═════ SUPPLIED DATA

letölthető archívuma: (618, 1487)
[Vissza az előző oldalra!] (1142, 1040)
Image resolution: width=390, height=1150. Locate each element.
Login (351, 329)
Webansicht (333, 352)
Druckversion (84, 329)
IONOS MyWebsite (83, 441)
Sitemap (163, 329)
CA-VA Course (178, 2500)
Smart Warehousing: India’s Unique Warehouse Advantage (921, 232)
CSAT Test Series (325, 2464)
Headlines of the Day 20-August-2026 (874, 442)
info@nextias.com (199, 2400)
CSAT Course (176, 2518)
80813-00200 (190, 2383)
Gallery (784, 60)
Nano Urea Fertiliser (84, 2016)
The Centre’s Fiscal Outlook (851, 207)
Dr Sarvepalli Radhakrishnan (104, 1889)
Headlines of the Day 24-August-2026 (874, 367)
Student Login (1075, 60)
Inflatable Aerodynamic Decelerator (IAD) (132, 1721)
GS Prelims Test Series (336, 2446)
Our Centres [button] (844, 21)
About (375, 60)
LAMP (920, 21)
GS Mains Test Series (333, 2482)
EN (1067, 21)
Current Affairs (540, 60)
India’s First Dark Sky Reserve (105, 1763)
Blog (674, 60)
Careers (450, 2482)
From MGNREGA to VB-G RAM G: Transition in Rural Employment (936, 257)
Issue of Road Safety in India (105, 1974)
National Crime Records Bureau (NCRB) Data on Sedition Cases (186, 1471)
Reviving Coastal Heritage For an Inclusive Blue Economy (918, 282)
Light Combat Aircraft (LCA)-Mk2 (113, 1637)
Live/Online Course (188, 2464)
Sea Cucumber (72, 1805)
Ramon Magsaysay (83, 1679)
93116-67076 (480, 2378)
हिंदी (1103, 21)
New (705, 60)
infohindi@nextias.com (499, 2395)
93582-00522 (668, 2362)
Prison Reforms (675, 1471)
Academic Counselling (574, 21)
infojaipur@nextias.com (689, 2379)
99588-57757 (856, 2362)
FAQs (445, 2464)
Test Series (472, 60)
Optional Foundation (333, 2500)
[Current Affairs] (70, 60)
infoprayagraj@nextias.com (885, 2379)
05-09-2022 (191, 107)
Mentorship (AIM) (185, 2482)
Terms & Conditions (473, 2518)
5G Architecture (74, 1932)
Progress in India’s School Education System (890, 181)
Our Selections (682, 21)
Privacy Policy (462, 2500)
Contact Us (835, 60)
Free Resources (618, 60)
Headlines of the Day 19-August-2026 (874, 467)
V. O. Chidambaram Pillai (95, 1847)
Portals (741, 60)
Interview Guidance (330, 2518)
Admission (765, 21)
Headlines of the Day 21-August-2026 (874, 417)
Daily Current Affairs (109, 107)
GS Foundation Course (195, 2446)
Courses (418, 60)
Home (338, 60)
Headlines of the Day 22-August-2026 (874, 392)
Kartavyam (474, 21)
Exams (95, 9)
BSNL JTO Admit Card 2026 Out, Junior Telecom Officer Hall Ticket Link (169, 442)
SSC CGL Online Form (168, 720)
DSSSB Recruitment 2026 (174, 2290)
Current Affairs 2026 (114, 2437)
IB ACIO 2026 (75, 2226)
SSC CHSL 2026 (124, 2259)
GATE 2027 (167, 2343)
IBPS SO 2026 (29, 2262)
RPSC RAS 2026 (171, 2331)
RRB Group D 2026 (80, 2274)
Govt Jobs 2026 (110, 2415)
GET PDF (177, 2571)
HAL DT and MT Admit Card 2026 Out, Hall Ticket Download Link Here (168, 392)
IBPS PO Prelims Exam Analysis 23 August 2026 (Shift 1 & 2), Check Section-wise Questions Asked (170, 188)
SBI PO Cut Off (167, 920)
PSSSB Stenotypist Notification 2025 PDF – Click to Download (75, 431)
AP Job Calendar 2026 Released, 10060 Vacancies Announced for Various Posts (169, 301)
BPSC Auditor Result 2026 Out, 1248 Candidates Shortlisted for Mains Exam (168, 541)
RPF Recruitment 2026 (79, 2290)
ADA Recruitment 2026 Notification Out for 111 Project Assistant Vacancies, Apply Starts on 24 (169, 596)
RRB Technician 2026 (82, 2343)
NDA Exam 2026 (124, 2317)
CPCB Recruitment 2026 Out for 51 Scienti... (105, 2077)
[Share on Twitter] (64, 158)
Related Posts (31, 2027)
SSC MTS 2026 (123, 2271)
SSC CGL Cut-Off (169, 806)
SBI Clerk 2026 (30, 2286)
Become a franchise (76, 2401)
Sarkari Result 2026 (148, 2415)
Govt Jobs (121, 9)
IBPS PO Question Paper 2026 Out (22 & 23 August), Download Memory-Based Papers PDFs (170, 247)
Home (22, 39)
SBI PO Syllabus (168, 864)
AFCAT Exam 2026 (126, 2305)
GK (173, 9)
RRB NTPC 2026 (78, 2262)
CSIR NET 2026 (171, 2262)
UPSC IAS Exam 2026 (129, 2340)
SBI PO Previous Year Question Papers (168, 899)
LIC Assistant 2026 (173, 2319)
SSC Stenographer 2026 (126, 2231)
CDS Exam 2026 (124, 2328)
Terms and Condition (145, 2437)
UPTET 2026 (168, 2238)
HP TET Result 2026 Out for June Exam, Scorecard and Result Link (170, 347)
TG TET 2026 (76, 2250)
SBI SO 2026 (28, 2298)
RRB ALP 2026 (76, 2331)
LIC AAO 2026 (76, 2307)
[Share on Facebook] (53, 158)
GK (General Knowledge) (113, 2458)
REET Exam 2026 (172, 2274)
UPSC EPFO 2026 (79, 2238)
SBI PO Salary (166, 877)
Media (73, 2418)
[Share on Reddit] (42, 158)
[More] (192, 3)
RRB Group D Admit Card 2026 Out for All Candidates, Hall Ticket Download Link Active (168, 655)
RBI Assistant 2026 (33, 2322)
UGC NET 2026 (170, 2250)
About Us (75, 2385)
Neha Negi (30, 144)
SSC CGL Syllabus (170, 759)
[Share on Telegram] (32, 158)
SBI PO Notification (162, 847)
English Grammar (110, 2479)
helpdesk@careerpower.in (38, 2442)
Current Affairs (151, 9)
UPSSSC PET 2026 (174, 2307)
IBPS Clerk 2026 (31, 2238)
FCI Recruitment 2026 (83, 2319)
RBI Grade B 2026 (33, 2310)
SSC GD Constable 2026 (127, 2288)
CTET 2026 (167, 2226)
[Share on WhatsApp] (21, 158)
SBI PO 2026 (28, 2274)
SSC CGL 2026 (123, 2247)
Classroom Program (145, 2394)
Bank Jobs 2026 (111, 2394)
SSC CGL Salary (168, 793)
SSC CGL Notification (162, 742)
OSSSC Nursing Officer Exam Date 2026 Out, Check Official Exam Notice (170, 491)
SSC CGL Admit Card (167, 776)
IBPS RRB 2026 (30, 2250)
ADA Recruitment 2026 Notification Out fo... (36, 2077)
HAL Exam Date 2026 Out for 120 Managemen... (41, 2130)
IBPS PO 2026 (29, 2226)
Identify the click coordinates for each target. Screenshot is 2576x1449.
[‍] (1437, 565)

══════════

# [WHAT TO DO]
Retrieve every line above holding the word "Prelims".

# [OUTPUT FOR THIS TASK]
GS Prelims Test Series (336, 2446)
IBPS PO Prelims Exam Analysis 23 August 2026 (Shift 1 & 2), Check Section-wise Questions Asked (170, 188)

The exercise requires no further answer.